══ Available data

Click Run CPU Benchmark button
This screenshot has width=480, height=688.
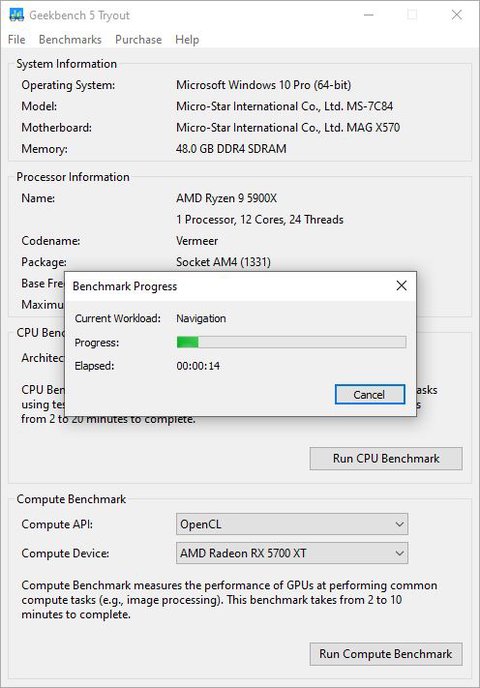click(x=386, y=459)
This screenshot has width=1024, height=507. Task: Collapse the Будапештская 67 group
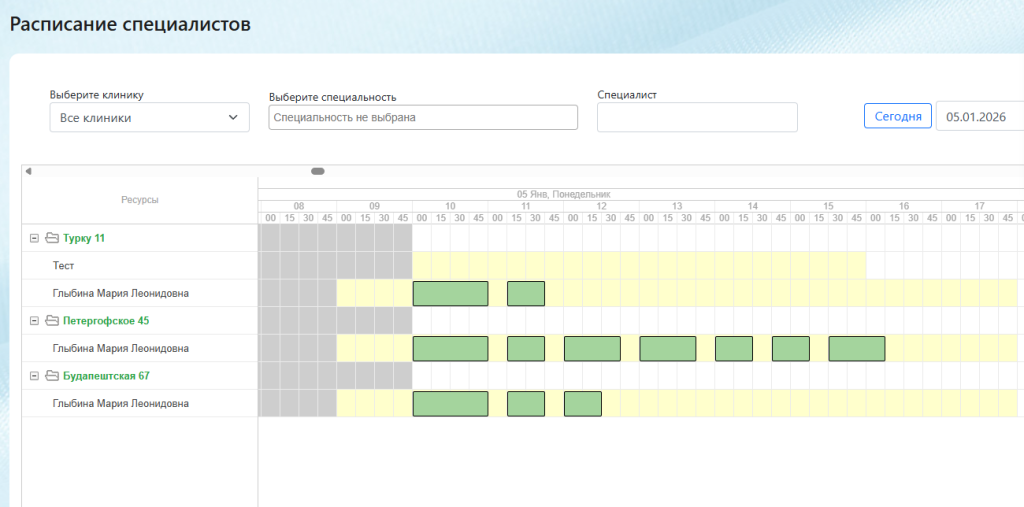tap(34, 376)
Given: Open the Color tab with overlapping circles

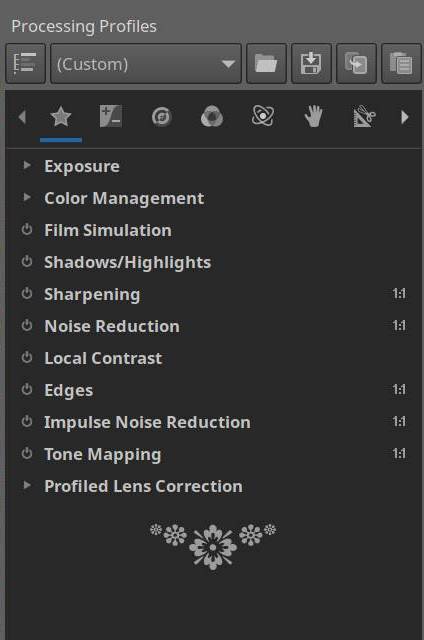Looking at the screenshot, I should (x=212, y=117).
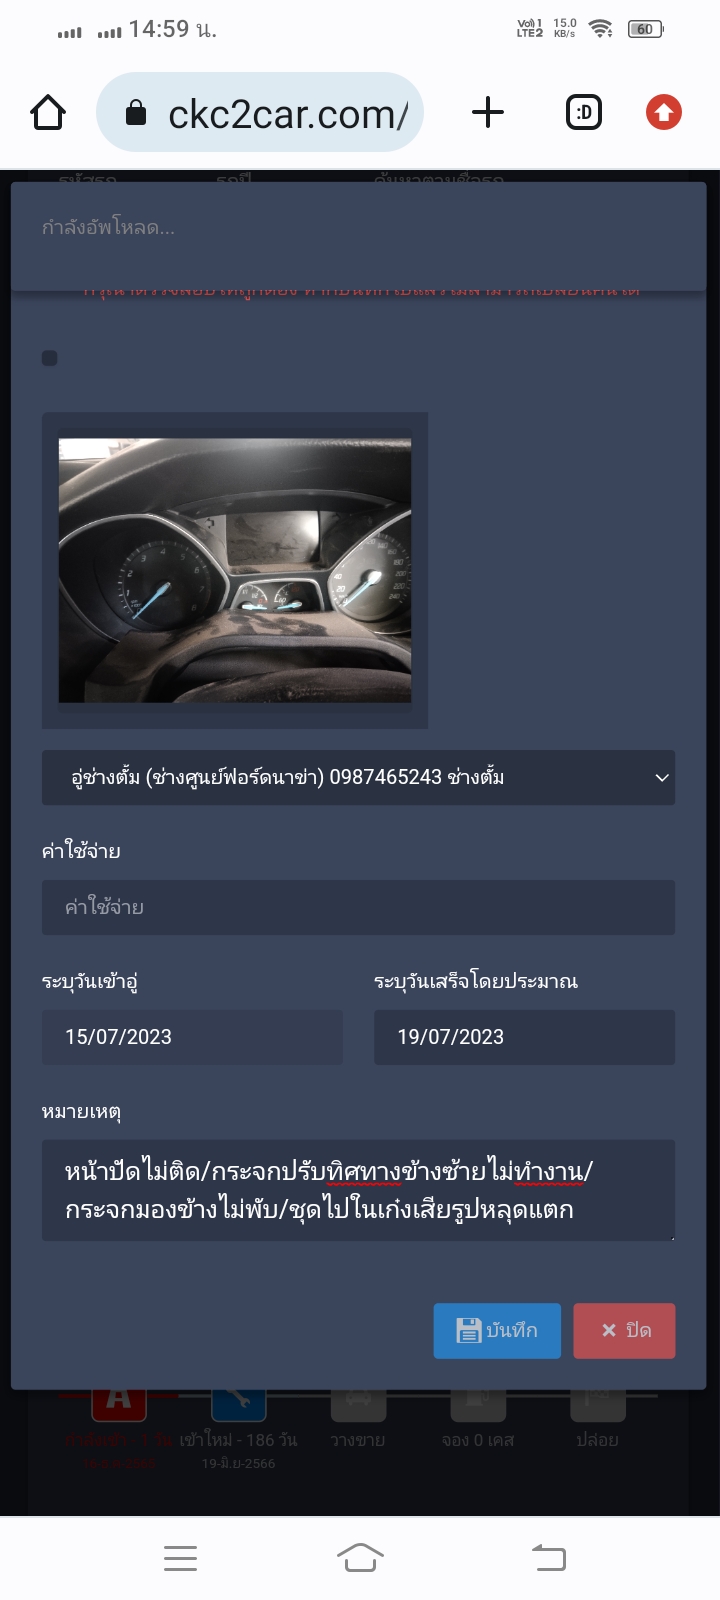Viewport: 720px width, 1600px height.
Task: Click into the หมายเหตุ remarks text area
Action: click(x=358, y=1190)
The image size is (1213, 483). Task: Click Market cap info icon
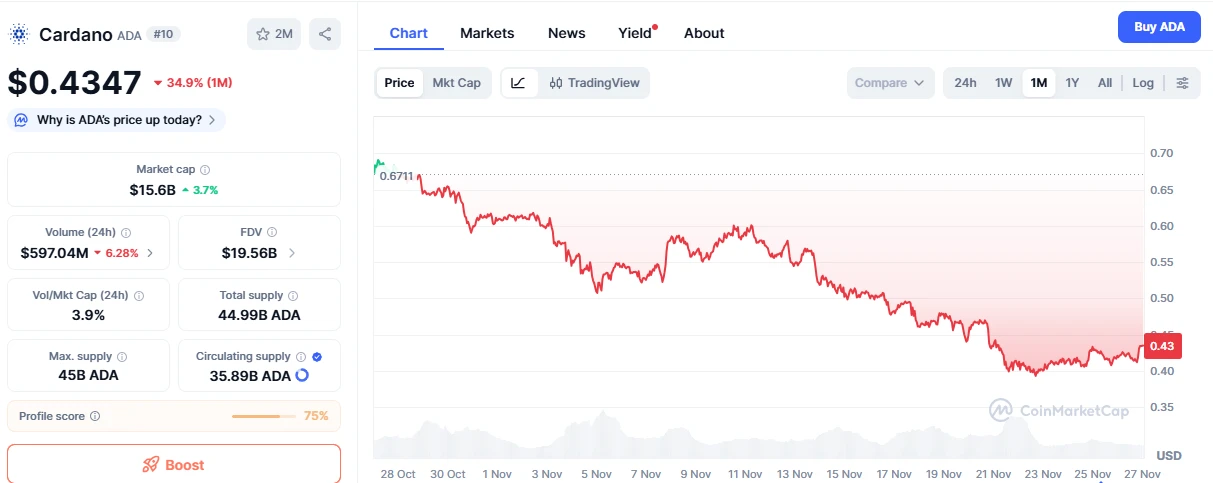coord(205,170)
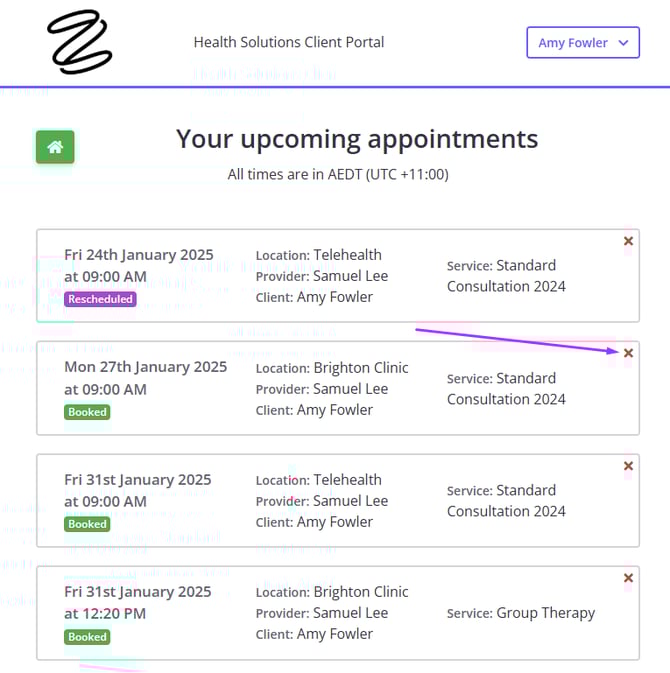Viewport: 670px width, 673px height.
Task: Click the green home icon button
Action: tap(55, 147)
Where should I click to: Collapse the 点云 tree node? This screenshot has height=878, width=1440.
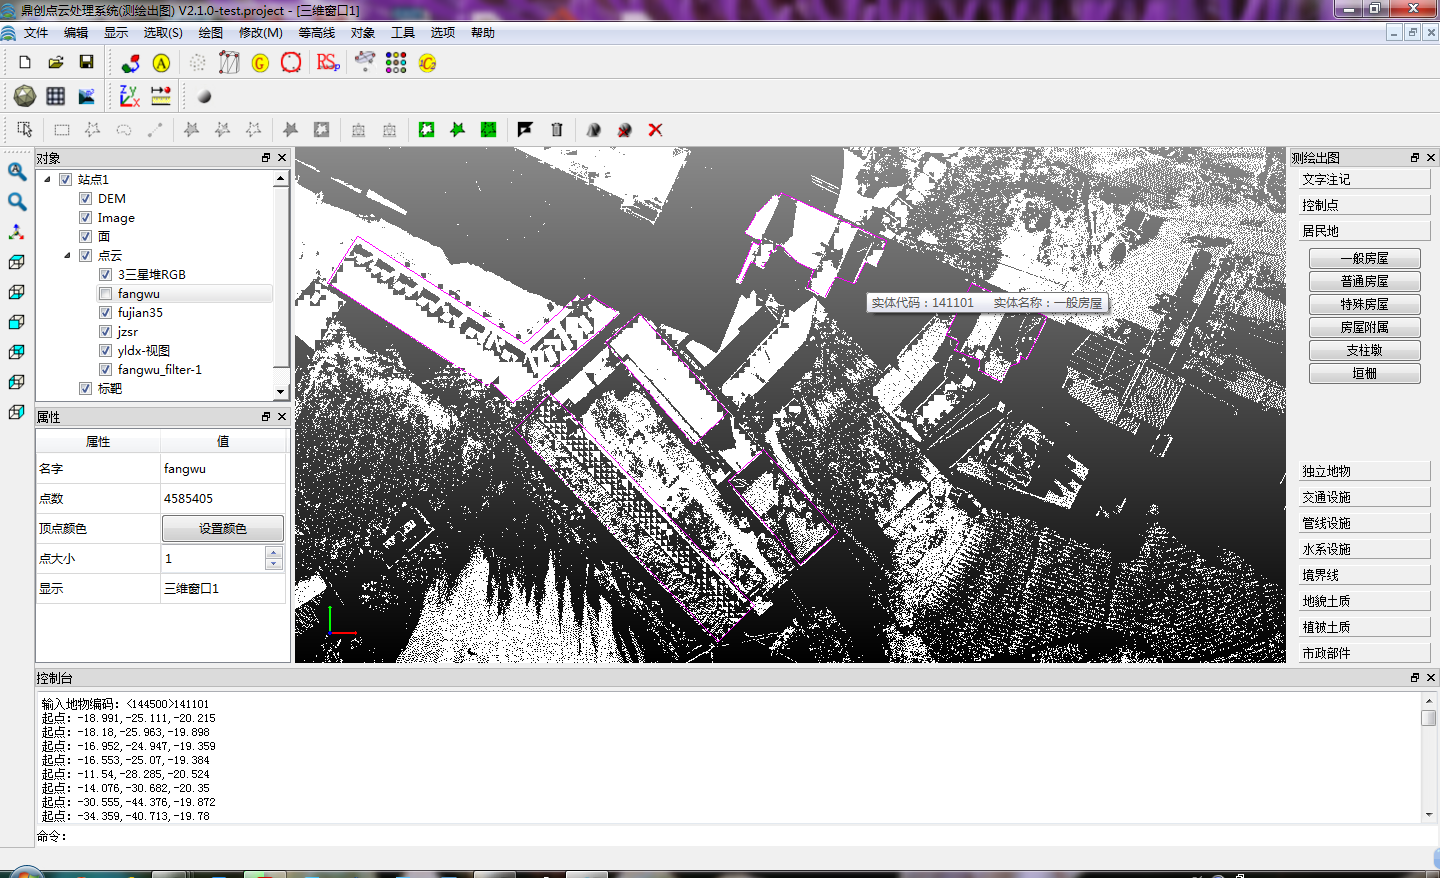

════

Exactly restate the lines from the one holding "Given: Open the" to the final line of the records above, including both and excluding pictures.

Given: Open the Color tab with overlapping circles

Looking at the screenshot, I should (x=212, y=117).
Viewport: 720px width, 1600px height.
Task: Click into the หมายเหตุ remarks text area
Action: click(x=358, y=1190)
The image size is (1213, 483). Task: Click Market cap info icon
coord(205,170)
Viewport: 670px width, 673px height.
Task: Click the green home icon button
Action: tap(55, 147)
Where should I click to: Collapse the 点云 tree node? This screenshot has height=878, width=1440.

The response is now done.